With the centralized and uncertain authority over the forest during much of the last 100 years, the forests in the Tusheti Protected Landscape were not receiving the management or silvicultural attention they needed. Local people were unable to get clear direction on how to legally and sustainably meet their local forest needs, especially with regard to obtaining legal firewood and timber.
With the legal transfer of authority now in place, rangers working in the forest and managers in the TPLA are local Tushetian people. The TPLA can enhance forestry personnel, undertake forest inventory, elaborate a forest management plan, and establish a transparent and sustainable system of harvesting and supply of forest products to meet local needs. The Administration will also be responsible for undertaking all the necessary measures in consideration of its Protected Area status, including forest fire control and proper management of pests and diseases.
“Tusheti is both a beautiful place with tremendous natural value and a place where people depend on the land for their livelihoods,” said Marika Kavtarishvili, FLEG II country program coordinator for IUCN Georgia and a native of the Tusheti region. “This transition to local control can help both the forest and the people living there, and a lot of work has gone into it from both the national and local levels to make sure it does.”
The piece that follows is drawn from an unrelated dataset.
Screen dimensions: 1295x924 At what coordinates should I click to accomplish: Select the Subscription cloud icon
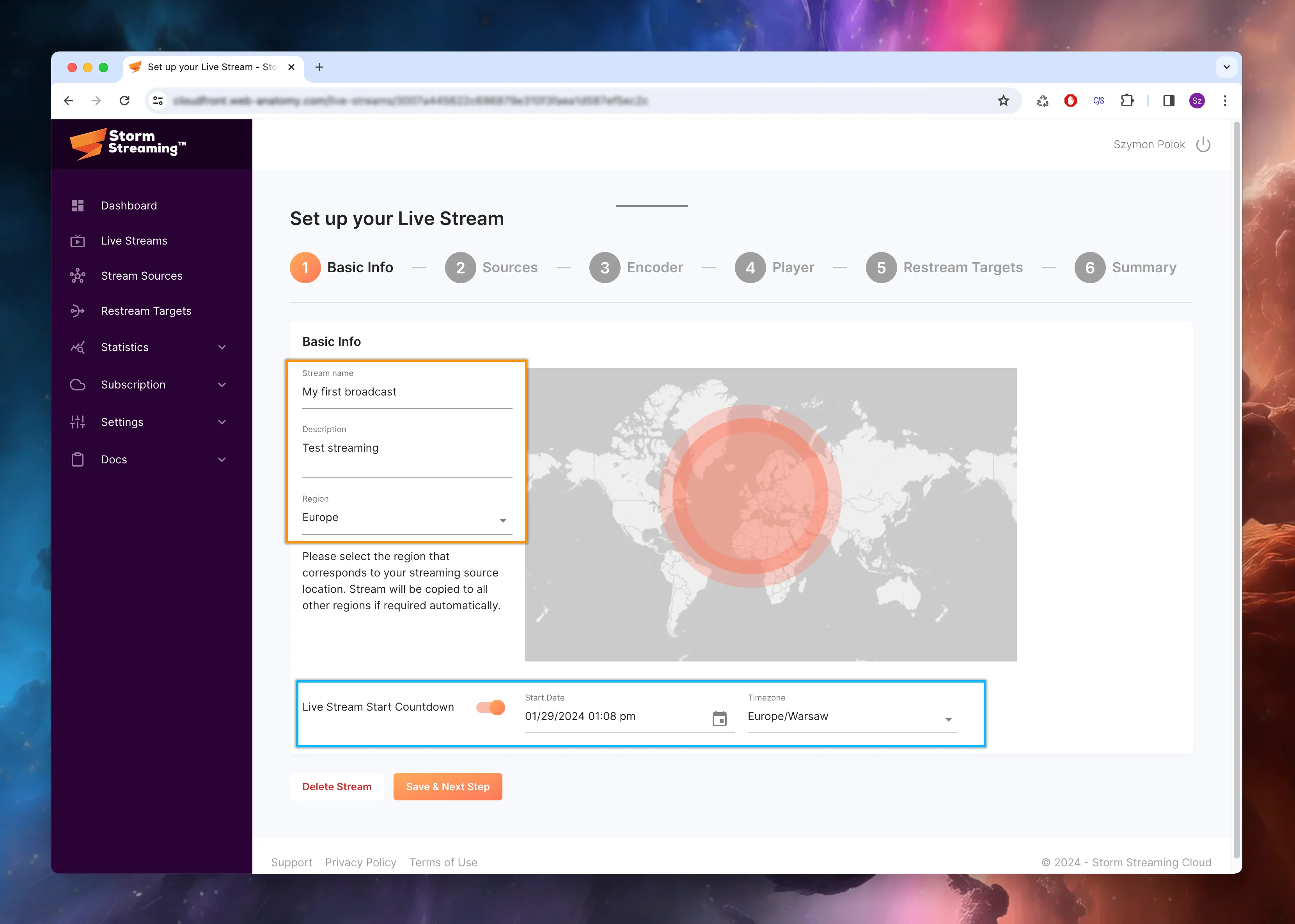pos(78,385)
The semi-nomadic Tushetian people number around 10,000, or one-fourth of the total Akhmeta municipal population. Many Tushetians speak Georgian with their own Tushetian dialect, and some also speak a unique language which genetically belongs to the north-Caucasus group of languages.
They live primarily in three villages near the foot of the Caucasus Mountains and many spend their summers in the mountains tending their sheep as they have done for centuries. The sheep have exceptional snow-resistant wool that allows them to cross high mountain passes. Some say it was either the value of the sheep-farming culture or the fierce independence of the Tushetian people which led Stalin to exempt Tushetian sheep farmers and shepherds from Soviet military service.
The Forest Law Enforcement and Governance (FLEG) program is now in its second phase known as FLEG II. It is supported by the European Union as part of its work with the European Neighborhood and Partnership Instrument East Countries (ENPI) and is implemented by IUCN, World Bank and WWF. FLEG II aims to promote sustainable forest governance, management, and protection of forests in Armenia, Azerbaijan, Belarus, Georgia, Moldova, Russia and Ukraine, ensuring the contribution of the region's forests to climate change adaptation and mitigation, to ecosystems and biodiversity protection, and to sustainable livelihoods and income sources for local populations and national economies.
The Program builds on and further develops initiatives and activities undertaken during implementation of the first European Commission funded ENPI-FLEG Program (2008-2012). It is part of the European Union's Eastern Partnership and a key part of the Environment Governance Pillar.
This year in Georgia, FLEG II is working across three main pillars of work: assessing forest management in protected areas, supporting locally controlled forestry, and assessing the extent of human dependency on nature (HDN) in forested landscapes.